Research Shows Marriage Reduces Childhood Poverty by Two Thirds

Family Research Council May 27, 2011

Family Research Council’s Marriage and Religion Research Institute (MARRI) released a synthesis paper today showing that economic well-being in the United States is strongly related to marriage. The paper, entitled Marriage and Economic Well-Being, shows that married couples are better off economically than persons in any other family structure. The paper reports that only 5.8 percent of married families were living in poverty in 2009.
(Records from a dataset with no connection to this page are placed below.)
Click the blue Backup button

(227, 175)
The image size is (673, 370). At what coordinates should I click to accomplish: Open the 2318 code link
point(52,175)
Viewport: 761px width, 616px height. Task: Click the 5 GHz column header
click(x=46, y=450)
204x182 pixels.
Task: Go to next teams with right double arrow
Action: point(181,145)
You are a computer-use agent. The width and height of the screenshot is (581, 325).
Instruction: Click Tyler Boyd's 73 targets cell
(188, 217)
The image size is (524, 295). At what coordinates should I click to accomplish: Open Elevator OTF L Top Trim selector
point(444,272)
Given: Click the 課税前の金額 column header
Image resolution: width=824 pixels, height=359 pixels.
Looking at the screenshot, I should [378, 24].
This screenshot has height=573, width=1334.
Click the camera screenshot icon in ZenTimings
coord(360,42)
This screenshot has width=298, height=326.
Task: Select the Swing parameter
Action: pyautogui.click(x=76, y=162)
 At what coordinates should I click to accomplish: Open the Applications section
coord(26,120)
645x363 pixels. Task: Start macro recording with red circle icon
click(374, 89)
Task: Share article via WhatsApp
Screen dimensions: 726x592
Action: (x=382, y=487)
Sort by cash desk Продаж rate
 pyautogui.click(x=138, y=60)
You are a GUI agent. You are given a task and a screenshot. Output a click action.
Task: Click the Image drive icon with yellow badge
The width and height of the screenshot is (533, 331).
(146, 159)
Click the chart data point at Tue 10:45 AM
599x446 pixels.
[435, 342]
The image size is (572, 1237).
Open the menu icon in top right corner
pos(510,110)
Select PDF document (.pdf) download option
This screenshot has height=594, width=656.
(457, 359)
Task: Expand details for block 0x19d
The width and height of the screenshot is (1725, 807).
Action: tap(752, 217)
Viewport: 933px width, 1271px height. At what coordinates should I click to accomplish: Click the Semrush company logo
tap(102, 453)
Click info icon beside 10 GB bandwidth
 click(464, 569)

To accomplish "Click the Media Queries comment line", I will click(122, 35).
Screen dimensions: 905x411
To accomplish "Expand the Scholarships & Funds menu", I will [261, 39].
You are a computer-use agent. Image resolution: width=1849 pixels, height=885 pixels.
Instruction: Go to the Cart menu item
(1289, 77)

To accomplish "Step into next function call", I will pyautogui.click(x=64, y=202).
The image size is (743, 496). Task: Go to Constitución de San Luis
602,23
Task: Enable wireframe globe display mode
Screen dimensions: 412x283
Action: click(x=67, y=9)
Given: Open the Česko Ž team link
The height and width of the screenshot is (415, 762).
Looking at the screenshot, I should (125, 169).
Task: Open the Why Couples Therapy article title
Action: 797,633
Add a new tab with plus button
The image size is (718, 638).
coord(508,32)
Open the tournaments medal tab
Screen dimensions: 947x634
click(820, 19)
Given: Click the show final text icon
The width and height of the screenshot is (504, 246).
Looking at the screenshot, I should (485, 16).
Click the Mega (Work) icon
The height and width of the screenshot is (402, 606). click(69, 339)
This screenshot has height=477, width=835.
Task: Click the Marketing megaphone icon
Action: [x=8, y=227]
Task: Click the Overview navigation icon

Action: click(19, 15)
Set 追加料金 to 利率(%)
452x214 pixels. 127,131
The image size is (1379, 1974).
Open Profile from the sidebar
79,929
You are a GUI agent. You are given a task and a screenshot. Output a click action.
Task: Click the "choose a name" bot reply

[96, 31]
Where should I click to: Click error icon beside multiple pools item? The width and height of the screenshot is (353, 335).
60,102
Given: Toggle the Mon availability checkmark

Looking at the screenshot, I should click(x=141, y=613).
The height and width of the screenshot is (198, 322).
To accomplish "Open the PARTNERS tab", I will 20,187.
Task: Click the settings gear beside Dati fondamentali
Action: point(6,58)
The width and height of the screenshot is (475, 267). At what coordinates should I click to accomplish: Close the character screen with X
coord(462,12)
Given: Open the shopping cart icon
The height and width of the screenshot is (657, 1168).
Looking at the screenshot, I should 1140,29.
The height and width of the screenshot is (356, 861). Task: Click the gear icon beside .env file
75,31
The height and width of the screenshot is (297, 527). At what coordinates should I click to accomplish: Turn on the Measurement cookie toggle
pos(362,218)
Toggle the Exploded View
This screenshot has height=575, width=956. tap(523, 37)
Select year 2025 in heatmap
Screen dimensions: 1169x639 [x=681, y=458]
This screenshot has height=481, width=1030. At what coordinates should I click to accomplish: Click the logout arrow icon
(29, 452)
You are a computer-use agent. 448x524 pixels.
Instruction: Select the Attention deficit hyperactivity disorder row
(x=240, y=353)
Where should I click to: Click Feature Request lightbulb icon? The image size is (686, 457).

Of the paper, MARRI Director Pat Fagan, Ph.D., said: “This research clearly documents why marriage is an important and fundamental part of society. Having the security of marriage in which to foster children is vital to reducing reliance on government welfare programs which cost taxpayers at least $112 billion annually. For men, being married proves an economic boon. Married men tend to have more stable employment histories and make, on average, almost 30 percent more than their non-married counterparts. Marriage also affects women and children positively. Married women are less likely to be impoverished, and children from married families have stronger economic mobility as adults. “Despite the disastrous effects of divorce on society, remarriage can have positive economic impacts on broken families. Remarriage tends to increase income and restore some lost wealth. The rate of poverty among children whose mothers remarry after divorce is reduced by 66 percent.